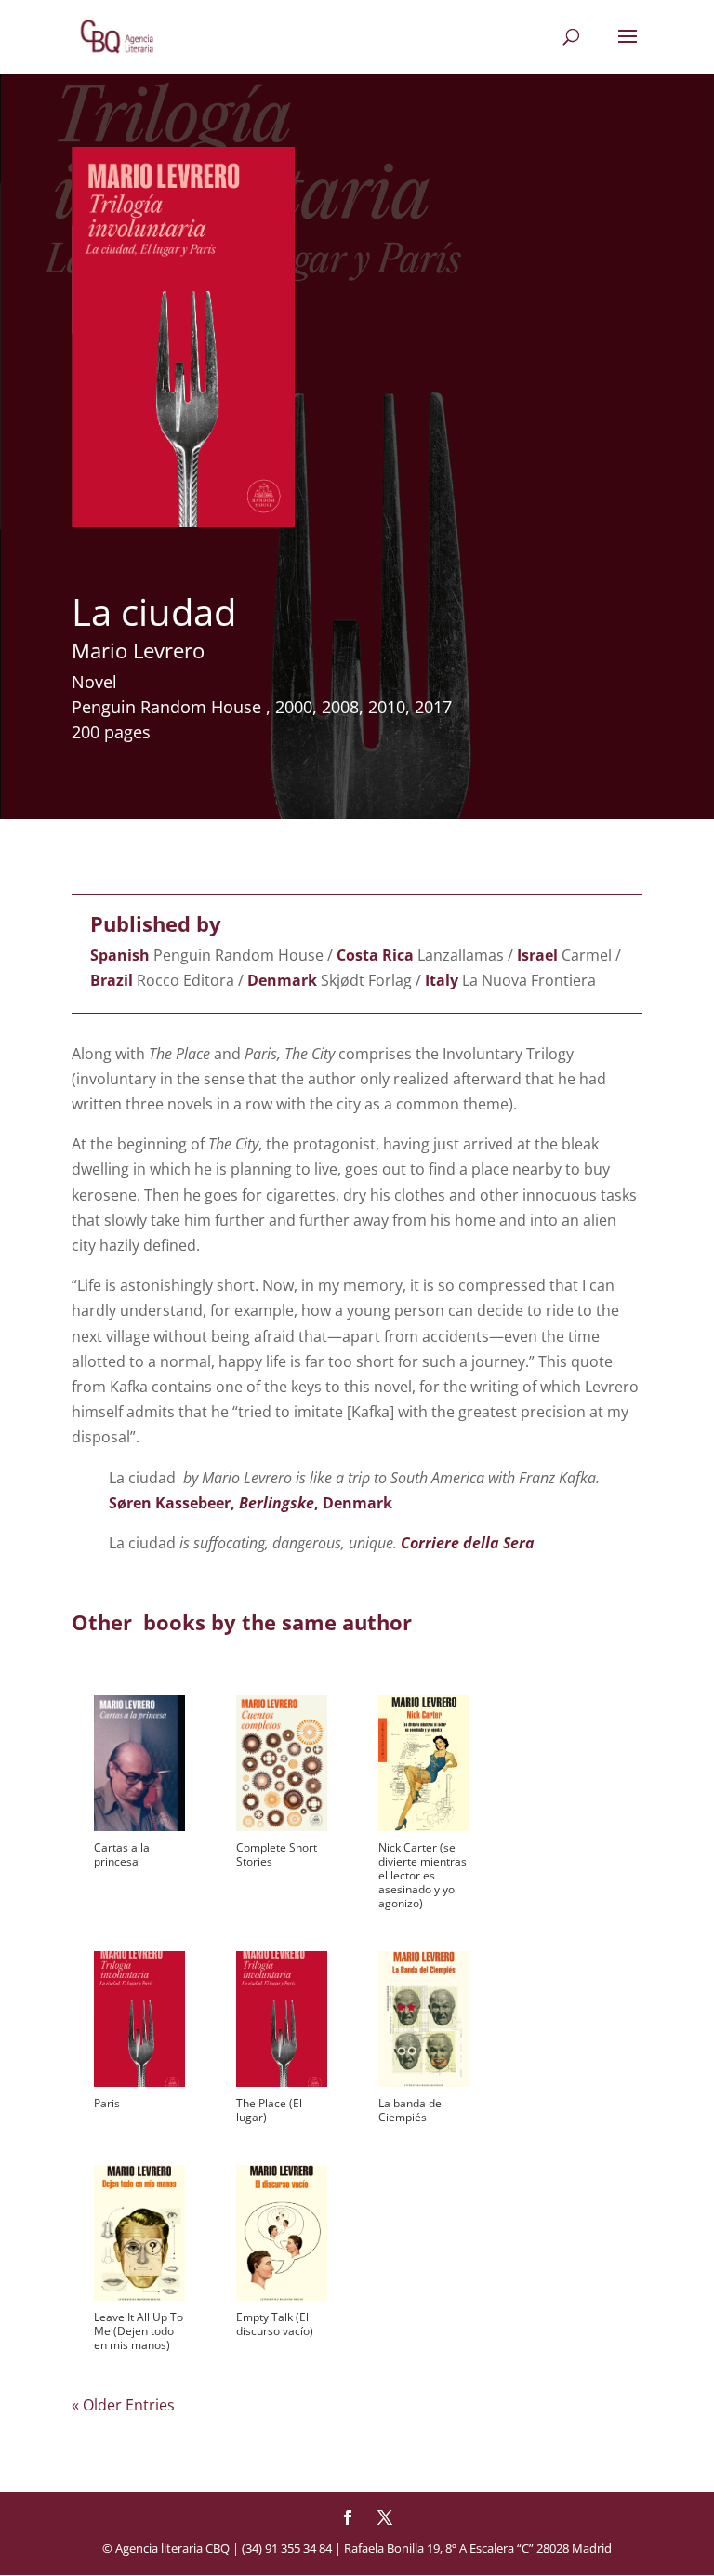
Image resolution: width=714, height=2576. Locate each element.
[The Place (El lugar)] (281, 2019)
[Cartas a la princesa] (139, 1763)
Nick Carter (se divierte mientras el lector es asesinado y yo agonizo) (422, 1875)
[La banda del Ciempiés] (423, 2019)
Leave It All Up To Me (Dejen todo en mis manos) (138, 2331)
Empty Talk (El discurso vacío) (274, 2324)
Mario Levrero (138, 650)
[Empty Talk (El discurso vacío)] (281, 2233)
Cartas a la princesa (122, 1854)
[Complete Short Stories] (281, 1763)
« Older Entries (123, 2405)
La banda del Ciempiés (411, 2110)
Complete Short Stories (276, 1854)
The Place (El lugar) (269, 2110)
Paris (107, 2103)
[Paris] (139, 2019)
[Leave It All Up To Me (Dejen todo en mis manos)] (139, 2233)
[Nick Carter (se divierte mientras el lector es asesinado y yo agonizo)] (423, 1763)
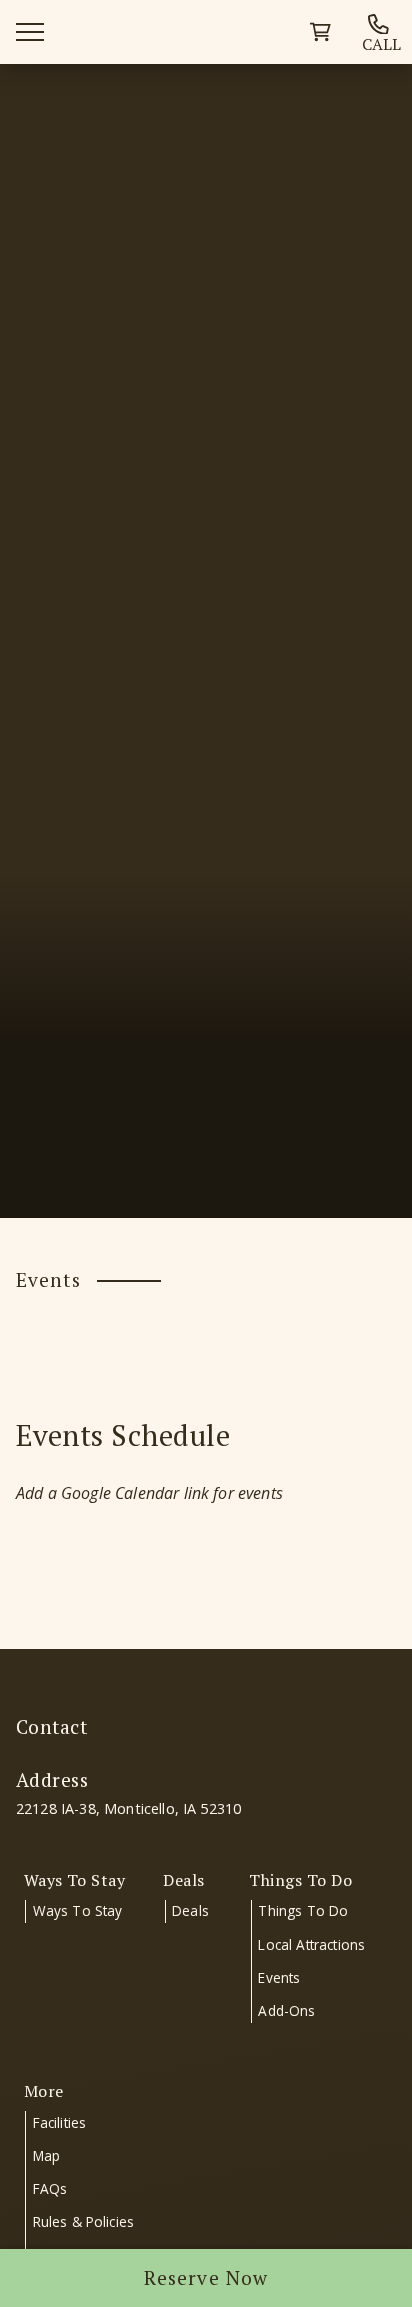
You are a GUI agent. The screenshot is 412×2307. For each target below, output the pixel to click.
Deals (190, 1910)
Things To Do (303, 1910)
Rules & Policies (84, 2221)
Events (279, 1977)
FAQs (50, 2188)
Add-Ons (286, 2010)
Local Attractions (311, 1944)
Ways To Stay (78, 1910)
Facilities (60, 2122)
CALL (382, 42)
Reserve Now (206, 2277)
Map (46, 2155)
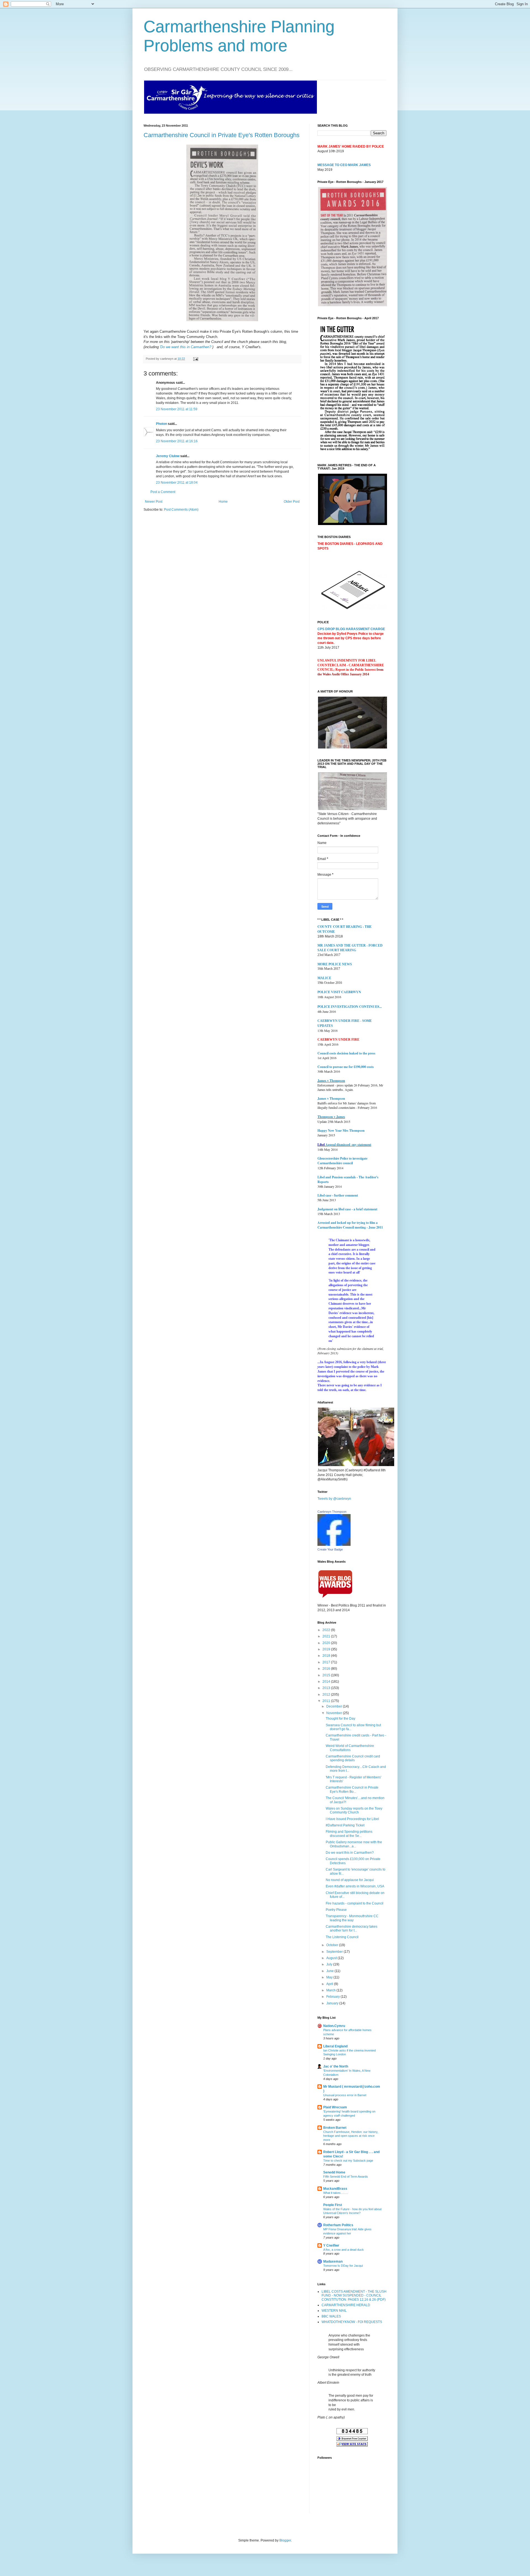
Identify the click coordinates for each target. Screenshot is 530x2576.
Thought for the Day (340, 1718)
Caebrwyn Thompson (331, 1511)
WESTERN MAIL (334, 2311)
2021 (326, 1636)
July (329, 1964)
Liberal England (335, 2046)
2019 (326, 1649)
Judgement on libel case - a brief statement (347, 1209)
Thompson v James (331, 1116)
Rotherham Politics (338, 2225)
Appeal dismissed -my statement (348, 1144)
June (330, 1971)
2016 (326, 1669)
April (330, 1984)
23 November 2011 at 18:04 (177, 482)
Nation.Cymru (334, 2026)
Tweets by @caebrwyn (334, 1499)
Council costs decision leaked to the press (346, 1053)
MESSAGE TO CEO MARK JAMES (344, 165)
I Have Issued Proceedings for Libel (352, 1819)
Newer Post (153, 502)
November (334, 1713)
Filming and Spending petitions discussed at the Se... (349, 1833)
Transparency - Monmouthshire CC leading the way (352, 1918)
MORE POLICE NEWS (334, 964)
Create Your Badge (330, 1549)
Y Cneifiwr (331, 2245)
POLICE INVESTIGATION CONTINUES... (349, 1006)
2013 (326, 1688)
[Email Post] (195, 358)
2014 (326, 1681)
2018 (326, 1656)
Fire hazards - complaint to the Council (354, 1903)
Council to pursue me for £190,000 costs (345, 1066)
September (335, 1952)
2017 (326, 1662)
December (334, 1706)
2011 (326, 1701)
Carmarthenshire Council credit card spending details (353, 1758)
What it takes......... (335, 2192)
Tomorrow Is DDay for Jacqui (343, 2265)
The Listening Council (342, 1937)
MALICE (324, 978)
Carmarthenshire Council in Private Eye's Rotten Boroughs (222, 135)
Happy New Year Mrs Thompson (341, 1130)
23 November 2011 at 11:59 (176, 409)
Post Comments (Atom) (181, 510)
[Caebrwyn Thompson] (334, 1545)
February (333, 1997)
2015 (326, 1675)
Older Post (292, 502)
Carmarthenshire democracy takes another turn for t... (351, 1928)
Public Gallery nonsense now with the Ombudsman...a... (354, 1844)
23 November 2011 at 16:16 (177, 441)
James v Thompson (331, 1080)
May (329, 1977)
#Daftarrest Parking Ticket (345, 1825)
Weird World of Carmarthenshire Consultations (350, 1748)
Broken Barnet (334, 2128)
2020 (326, 1643)
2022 (326, 1630)
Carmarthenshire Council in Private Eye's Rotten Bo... (352, 1789)
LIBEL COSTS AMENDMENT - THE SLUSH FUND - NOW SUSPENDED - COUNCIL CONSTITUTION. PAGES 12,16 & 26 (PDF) (354, 2295)
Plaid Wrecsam (335, 2107)
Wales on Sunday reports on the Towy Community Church (354, 1810)
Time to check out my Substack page (348, 2160)
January (332, 2003)
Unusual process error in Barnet (344, 2095)
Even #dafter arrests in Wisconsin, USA (355, 1886)
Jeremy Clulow (167, 456)
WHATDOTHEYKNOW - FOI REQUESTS (352, 2322)
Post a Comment (162, 492)
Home (223, 502)
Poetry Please (336, 1910)
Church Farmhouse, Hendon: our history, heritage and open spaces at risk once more (350, 2136)
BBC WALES (331, 2316)
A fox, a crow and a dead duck (343, 2249)
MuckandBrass (335, 2189)
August (332, 1958)
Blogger (285, 2540)
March (331, 1990)
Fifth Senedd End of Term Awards (345, 2176)
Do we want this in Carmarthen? (350, 1853)
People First (332, 2205)
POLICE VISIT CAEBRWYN (339, 992)
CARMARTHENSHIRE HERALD (346, 2305)
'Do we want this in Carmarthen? (185, 347)
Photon (161, 424)
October (332, 1945)
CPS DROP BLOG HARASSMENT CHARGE (351, 629)
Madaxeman (333, 2261)
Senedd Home (334, 2172)
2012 (326, 1694)
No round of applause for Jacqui (350, 1880)
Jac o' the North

=====

#### DIRECTIONS:
Print each entry above exactly. The pictures should not be printed.

#### COMPLETED EXERCISE:
Image resolution: width=714, height=2576. Locate each element.
[The Place (El lugar)] (281, 2019)
[Cartas a la princesa] (139, 1763)
Nick Carter (se divierte mientras el lector es asesinado y yo agonizo) (422, 1875)
[La banda del Ciempiés] (423, 2019)
Leave It All Up To Me (Dejen todo en mis manos) (138, 2331)
Empty Talk (El discurso vacío) (274, 2324)
Mario Levrero (138, 650)
[Empty Talk (El discurso vacío)] (281, 2233)
Cartas a la princesa (122, 1854)
[Complete Short Stories] (281, 1763)
« Older Entries (123, 2405)
La banda del Ciempiés (411, 2110)
Complete Short Stories (276, 1854)
The Place (El lugar) (269, 2110)
Paris (107, 2103)
[Paris] (139, 2019)
[Leave It All Up To Me (Dejen todo en mis manos)] (139, 2233)
[Nick Carter (se divierte mientras el lector es asesinado y yo agonizo)] (423, 1763)
You are a GUI agent. The screenshot is 412×2307. For each target below, output the pixel to click.
Deals (190, 1910)
Things To Do (303, 1910)
Rules & Policies (84, 2221)
Events (279, 1977)
FAQs (50, 2188)
Add-Ons (286, 2010)
Local Attractions (311, 1944)
Ways To Stay (78, 1910)
Facilities (60, 2122)
CALL (382, 42)
Reserve Now (206, 2277)
Map (46, 2155)
Identify the click coordinates for each target. Screenshot is 530x2576.
Thought for the Day (340, 1718)
Caebrwyn Thompson (331, 1511)
WESTERN MAIL (334, 2311)
2021 (326, 1636)
July (329, 1964)
Liberal England (335, 2046)
2019 (326, 1649)
Judgement on libel case - a brief statement (347, 1209)
Thompson v James (331, 1116)
Rotherham Politics (338, 2225)
Appeal dismissed -my statement (348, 1144)
June (330, 1971)
2016 (326, 1669)
April (330, 1984)
23 November 2011 at 18:04 (177, 482)
Nation.Cymru (334, 2026)
Tweets by @caebrwyn (334, 1499)
Council costs decision leaked to the press (346, 1053)
MESSAGE TO CEO MARK JAMES (344, 165)
I Have Issued Proceedings for Libel (352, 1819)
Newer Post (153, 502)
November (334, 1713)
Filming and Spending petitions discussed at the Se... (349, 1833)
Transparency - Monmouthshire CC leading the way (352, 1918)
MORE POLICE NEWS (334, 964)
Create Your Badge (330, 1549)
Y Cneifiwr (331, 2245)
POLICE INVESTIGATION CONTINUES... (349, 1006)
2013 (326, 1688)
[Email Post] (195, 358)
2014 (326, 1681)
2018 (326, 1656)
Fire hazards - complaint to the Council (354, 1903)
Council to pursue me for £190,000 costs (345, 1066)
September (335, 1952)
2017 (326, 1662)
December (334, 1706)
2011 (326, 1701)
Carmarthenshire Council credit card spending details (353, 1758)
What it takes......... (335, 2192)
Tomorrow Is DDay for Jacqui (343, 2265)
The Listening Council (342, 1937)
MALICE (324, 978)
Carmarthenshire Council in Private Eye's Rotten Boroughs (222, 135)
Happy New Year Mrs Thompson (341, 1130)
23 November 2011 at 11:59 (176, 409)
Post Comments (Atom) (181, 510)
[Caebrwyn Thompson] (334, 1545)
February (333, 1997)
2015 (326, 1675)
Older Post (292, 502)
Carmarthenshire democracy takes another turn for t... (351, 1928)
Public Gallery nonsense now with the Ombudsman...a... (354, 1844)
23 November 2011 at 16:16 (177, 441)
James v Thompson (331, 1080)
May (329, 1977)
#Daftarrest Parking Ticket (345, 1825)
Weird World of Carmarthenshire Consultations (350, 1748)
Broken Barnet (334, 2128)
2020 (326, 1643)
2022 (326, 1630)
Carmarthenshire Council in Private Eye's Rotten Bo... (352, 1789)
LIBEL COSTS AMENDMENT - THE SLUSH FUND - NOW SUSPENDED - COUNCIL CONSTITUTION. PAGES 12,16 & 26 (PDF) (354, 2295)
Plaid Wrecsam (335, 2107)
Wales on Sunday reports on the Towy Community Church (354, 1810)
Time to check out my Substack page (348, 2160)
January (332, 2003)
Unusual process error in Barnet (344, 2095)
Even #dafter arrests in Wisconsin, USA (355, 1886)
Jeremy Clulow (167, 456)
WHATDOTHEYKNOW - FOI REQUESTS (352, 2322)
Post a Comment (162, 492)
Home (223, 502)
Poetry Please (336, 1910)
Church Farmhouse, Hendon: our history, heritage and open spaces at risk once more (350, 2136)
BBC WALES (331, 2316)
A fox, a crow and a dead duck (343, 2249)
MuckandBrass (335, 2189)
August (332, 1958)
Blogger (285, 2540)
March (331, 1990)
Fifth Senedd End of Term Awards (345, 2176)
Do we want this in Carmarthen? (350, 1853)
People First (332, 2205)
POLICE VISIT CAEBRWYN (339, 992)
CARMARTHENSHIRE HERALD (346, 2305)
'Do we want this in Carmarthen? (185, 347)
Photon (161, 424)
October (332, 1945)
CPS DROP BLOG HARASSMENT CHARGE (351, 629)
Madaxeman (333, 2261)
Senedd Home (334, 2172)
2012 (326, 1694)
No round of applause for Jacqui (350, 1880)
Jac o' the North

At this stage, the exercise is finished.